EXERCISE - Scan the listing below for the word "Academic" and copy every line that has it.
BEGIN EXTRACTED MATERIAL
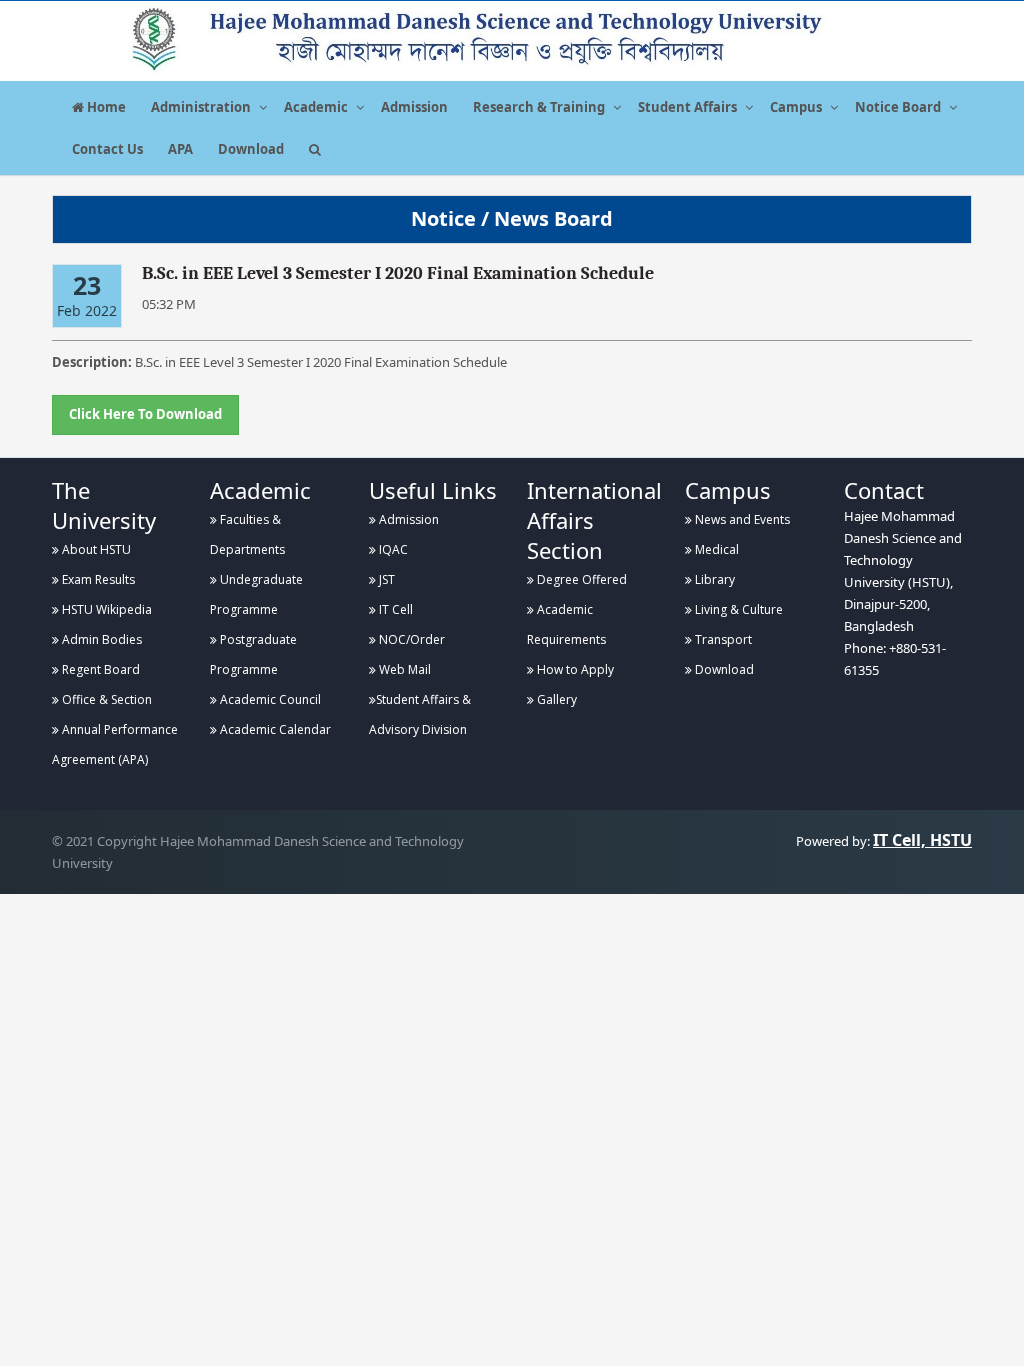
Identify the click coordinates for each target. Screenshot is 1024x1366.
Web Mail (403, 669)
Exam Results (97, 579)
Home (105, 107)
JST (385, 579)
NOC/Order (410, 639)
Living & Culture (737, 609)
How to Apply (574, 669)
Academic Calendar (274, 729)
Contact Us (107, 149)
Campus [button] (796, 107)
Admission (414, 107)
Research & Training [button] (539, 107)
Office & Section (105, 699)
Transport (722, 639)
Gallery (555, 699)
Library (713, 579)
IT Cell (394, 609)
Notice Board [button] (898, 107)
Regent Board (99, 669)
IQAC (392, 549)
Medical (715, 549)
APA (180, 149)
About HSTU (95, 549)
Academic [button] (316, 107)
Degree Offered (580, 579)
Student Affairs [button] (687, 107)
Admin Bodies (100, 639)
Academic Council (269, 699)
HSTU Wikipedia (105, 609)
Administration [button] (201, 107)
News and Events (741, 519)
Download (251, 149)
END EXTRACTED MATERIAL
FINISHED EXERCISE -
Academic Calendar (274, 729)
Academic [button] (316, 107)
Academic Council (269, 699)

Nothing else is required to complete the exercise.